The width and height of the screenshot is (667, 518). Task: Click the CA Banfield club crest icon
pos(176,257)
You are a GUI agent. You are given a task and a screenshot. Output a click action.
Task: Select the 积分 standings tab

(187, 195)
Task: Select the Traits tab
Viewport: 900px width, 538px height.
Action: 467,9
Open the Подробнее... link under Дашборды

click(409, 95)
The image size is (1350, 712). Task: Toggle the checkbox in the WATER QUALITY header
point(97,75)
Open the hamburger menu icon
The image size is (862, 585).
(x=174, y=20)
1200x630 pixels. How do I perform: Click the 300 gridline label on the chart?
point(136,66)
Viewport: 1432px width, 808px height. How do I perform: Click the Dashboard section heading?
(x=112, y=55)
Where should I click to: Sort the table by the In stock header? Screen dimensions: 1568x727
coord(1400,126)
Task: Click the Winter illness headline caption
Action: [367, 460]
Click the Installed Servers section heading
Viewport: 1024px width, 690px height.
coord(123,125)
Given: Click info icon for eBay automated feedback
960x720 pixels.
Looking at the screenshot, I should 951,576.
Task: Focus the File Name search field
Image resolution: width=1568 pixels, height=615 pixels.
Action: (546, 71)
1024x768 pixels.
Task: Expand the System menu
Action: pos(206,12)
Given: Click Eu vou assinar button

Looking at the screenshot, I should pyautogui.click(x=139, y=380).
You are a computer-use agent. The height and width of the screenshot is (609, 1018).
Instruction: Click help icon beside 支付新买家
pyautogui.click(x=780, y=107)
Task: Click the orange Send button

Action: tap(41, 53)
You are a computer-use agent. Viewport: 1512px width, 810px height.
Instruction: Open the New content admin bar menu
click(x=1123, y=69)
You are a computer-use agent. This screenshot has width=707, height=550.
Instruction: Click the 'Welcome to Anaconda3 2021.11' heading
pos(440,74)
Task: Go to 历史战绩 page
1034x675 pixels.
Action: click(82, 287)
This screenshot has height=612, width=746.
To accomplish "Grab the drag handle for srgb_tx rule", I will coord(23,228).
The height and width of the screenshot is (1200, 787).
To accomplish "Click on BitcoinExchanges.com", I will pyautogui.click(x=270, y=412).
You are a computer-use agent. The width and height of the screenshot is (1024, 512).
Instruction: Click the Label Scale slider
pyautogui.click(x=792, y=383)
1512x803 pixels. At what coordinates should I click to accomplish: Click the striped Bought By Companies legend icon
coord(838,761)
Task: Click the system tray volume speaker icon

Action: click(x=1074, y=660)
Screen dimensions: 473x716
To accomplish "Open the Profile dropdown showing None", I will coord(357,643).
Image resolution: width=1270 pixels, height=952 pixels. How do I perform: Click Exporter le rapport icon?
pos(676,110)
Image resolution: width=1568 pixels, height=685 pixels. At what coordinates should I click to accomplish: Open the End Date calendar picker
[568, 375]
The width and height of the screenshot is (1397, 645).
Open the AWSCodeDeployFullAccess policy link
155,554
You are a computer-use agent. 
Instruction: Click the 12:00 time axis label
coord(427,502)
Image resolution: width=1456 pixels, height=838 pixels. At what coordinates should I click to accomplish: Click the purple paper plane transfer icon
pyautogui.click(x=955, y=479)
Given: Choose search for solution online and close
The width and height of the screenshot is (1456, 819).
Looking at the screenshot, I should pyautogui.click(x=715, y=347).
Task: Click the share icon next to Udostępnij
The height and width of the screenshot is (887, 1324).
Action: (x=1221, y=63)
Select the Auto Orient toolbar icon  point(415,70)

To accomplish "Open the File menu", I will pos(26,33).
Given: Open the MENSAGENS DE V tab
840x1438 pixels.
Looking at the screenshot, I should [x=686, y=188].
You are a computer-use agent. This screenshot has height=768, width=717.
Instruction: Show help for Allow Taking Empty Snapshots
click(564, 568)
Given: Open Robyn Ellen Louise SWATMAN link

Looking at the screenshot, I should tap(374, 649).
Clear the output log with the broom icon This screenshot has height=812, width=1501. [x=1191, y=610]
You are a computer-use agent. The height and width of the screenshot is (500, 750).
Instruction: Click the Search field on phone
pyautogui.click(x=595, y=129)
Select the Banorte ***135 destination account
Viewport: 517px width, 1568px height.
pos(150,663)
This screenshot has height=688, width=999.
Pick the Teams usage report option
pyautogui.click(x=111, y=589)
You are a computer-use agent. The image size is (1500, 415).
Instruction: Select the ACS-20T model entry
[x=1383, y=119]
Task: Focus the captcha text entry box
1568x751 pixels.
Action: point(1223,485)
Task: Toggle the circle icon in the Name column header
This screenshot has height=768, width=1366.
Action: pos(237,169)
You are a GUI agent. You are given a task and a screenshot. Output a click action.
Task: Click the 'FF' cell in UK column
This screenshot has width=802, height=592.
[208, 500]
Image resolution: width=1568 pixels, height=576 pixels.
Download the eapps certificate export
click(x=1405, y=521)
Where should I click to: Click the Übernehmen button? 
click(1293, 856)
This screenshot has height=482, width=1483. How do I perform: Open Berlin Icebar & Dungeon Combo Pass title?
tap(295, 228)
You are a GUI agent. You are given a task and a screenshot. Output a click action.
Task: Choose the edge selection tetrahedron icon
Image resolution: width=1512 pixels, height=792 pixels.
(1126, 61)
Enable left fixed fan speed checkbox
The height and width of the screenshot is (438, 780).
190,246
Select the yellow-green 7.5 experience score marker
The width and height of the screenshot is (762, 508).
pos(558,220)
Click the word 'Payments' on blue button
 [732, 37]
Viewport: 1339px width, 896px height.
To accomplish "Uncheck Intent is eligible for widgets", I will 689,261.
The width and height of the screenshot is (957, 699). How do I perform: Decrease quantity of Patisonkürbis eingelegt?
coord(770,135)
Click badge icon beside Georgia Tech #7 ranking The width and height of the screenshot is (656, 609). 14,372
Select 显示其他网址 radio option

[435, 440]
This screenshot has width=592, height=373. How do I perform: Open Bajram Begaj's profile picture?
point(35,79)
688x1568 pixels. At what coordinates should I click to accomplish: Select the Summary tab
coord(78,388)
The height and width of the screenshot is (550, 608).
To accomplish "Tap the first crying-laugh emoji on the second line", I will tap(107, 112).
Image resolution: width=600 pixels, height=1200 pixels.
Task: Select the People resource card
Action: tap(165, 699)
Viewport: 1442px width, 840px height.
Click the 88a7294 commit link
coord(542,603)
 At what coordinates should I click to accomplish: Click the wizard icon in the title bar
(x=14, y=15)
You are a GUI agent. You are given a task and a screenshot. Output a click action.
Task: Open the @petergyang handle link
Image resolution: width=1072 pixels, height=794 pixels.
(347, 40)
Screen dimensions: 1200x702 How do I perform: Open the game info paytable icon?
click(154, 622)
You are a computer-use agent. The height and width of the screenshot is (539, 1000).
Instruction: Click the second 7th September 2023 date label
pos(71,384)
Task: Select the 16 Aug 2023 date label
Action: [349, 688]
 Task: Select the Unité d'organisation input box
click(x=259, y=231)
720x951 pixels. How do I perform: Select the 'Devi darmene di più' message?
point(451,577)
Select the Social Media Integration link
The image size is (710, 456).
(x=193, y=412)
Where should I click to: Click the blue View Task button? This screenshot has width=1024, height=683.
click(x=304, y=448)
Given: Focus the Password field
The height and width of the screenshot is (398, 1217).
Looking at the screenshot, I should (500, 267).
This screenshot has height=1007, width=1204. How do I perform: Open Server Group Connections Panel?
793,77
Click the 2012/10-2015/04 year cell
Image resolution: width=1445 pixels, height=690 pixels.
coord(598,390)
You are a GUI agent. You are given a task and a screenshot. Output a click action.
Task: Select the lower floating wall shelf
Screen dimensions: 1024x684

### STATED PROBLEM
Count the lines in the listing above that contain the string "button", and reply with the number alone.

### ANSWER FOR THE TASK
5